Task to carry out — The full set of records must be set down verbatim.

Stored records:
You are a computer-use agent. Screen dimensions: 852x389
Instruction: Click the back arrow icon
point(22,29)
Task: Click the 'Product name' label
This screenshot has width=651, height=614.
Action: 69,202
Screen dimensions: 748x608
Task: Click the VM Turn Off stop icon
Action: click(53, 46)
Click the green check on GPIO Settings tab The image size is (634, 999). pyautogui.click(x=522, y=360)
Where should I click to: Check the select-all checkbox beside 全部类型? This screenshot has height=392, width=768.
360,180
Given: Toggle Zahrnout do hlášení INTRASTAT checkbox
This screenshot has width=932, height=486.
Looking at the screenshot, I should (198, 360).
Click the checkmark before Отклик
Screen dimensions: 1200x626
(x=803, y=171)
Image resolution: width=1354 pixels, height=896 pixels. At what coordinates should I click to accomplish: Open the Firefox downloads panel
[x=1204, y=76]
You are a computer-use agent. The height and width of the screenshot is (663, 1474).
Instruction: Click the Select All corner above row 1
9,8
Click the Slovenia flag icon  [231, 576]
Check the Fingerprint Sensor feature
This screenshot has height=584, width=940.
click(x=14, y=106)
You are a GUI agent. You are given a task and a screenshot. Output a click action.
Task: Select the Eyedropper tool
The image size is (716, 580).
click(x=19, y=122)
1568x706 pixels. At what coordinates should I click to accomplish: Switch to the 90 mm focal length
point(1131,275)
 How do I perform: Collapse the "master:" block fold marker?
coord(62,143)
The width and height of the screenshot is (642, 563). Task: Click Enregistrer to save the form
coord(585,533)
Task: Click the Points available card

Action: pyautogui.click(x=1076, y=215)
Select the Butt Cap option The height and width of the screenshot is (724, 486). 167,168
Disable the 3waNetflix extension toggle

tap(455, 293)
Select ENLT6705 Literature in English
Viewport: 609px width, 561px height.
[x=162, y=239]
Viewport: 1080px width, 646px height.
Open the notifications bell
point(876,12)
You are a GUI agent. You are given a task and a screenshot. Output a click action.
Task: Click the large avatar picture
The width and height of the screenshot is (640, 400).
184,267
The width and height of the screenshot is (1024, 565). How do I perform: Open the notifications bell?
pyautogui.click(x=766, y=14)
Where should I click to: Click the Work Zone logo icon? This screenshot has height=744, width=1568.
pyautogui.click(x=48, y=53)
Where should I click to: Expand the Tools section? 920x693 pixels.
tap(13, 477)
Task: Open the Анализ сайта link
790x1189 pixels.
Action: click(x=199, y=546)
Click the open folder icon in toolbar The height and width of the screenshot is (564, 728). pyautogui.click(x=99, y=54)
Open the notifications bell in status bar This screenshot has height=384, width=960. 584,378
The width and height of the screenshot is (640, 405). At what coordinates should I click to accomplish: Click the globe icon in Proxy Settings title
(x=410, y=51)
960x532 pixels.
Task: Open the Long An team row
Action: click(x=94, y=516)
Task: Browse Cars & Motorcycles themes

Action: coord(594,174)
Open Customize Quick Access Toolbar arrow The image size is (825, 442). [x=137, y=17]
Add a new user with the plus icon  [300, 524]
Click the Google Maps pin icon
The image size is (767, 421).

Result —
You are a computer-use agent. Screen dimensions: 852x389
Instruction: Click the back arrow icon
point(22,29)
Task: Click the 'Product name' label
This screenshot has width=651, height=614.
Action: 69,202
Screen dimensions: 748x608
Task: Click the VM Turn Off stop icon
Action: click(53, 46)
Click the green check on GPIO Settings tab The image size is (634, 999). pyautogui.click(x=522, y=360)
Where should I click to: Check the select-all checkbox beside 全部类型? This screenshot has height=392, width=768.
360,180
Given: Toggle Zahrnout do hlášení INTRASTAT checkbox
This screenshot has width=932, height=486.
Looking at the screenshot, I should (198, 360).
Click the checkmark before Отклик
Screen dimensions: 1200x626
(x=803, y=171)
Image resolution: width=1354 pixels, height=896 pixels. At what coordinates should I click to accomplish: Open the Firefox downloads panel
[x=1204, y=76]
You are a computer-use agent. The height and width of the screenshot is (663, 1474).
Instruction: Click the Select All corner above row 1
9,8
Click the Slovenia flag icon  [231, 576]
Check the Fingerprint Sensor feature
This screenshot has height=584, width=940.
click(x=14, y=106)
You are a GUI agent. You are given a task and a screenshot. Output a click action.
Task: Select the Eyedropper tool
The image size is (716, 580).
click(x=19, y=122)
1568x706 pixels. At what coordinates should I click to accomplish: Switch to the 90 mm focal length
point(1131,275)
 How do I perform: Collapse the "master:" block fold marker?
coord(62,143)
The width and height of the screenshot is (642, 563). Task: Click Enregistrer to save the form
coord(585,533)
Task: Click the Points available card

Action: pyautogui.click(x=1076, y=215)
Select the Butt Cap option The height and width of the screenshot is (724, 486). 167,168
Disable the 3waNetflix extension toggle

tap(455, 293)
Select ENLT6705 Literature in English
Viewport: 609px width, 561px height.
[x=162, y=239]
Viewport: 1080px width, 646px height.
Open the notifications bell
point(876,12)
You are a GUI agent. You are given a task and a screenshot. Output a click action.
Task: Click the large avatar picture
The width and height of the screenshot is (640, 400).
184,267
The width and height of the screenshot is (1024, 565). How do I perform: Open the notifications bell?
pyautogui.click(x=766, y=14)
Where should I click to: Click the Work Zone logo icon? This screenshot has height=744, width=1568.
pyautogui.click(x=48, y=53)
Where should I click to: Expand the Tools section? 920x693 pixels.
tap(13, 477)
Task: Open the Анализ сайта link
790x1189 pixels.
Action: click(x=199, y=546)
Click the open folder icon in toolbar The height and width of the screenshot is (564, 728). pyautogui.click(x=99, y=54)
Open the notifications bell in status bar This screenshot has height=384, width=960. 584,378
The width and height of the screenshot is (640, 405). At what coordinates should I click to accomplish: Click the globe icon in Proxy Settings title
(x=410, y=51)
960x532 pixels.
Task: Open the Long An team row
Action: click(x=94, y=516)
Task: Browse Cars & Motorcycles themes

Action: coord(594,174)
Open Customize Quick Access Toolbar arrow The image size is (825, 442). [x=137, y=17]
Add a new user with the plus icon  [300, 524]
Click the Google Maps pin icon
The image size is (767, 421).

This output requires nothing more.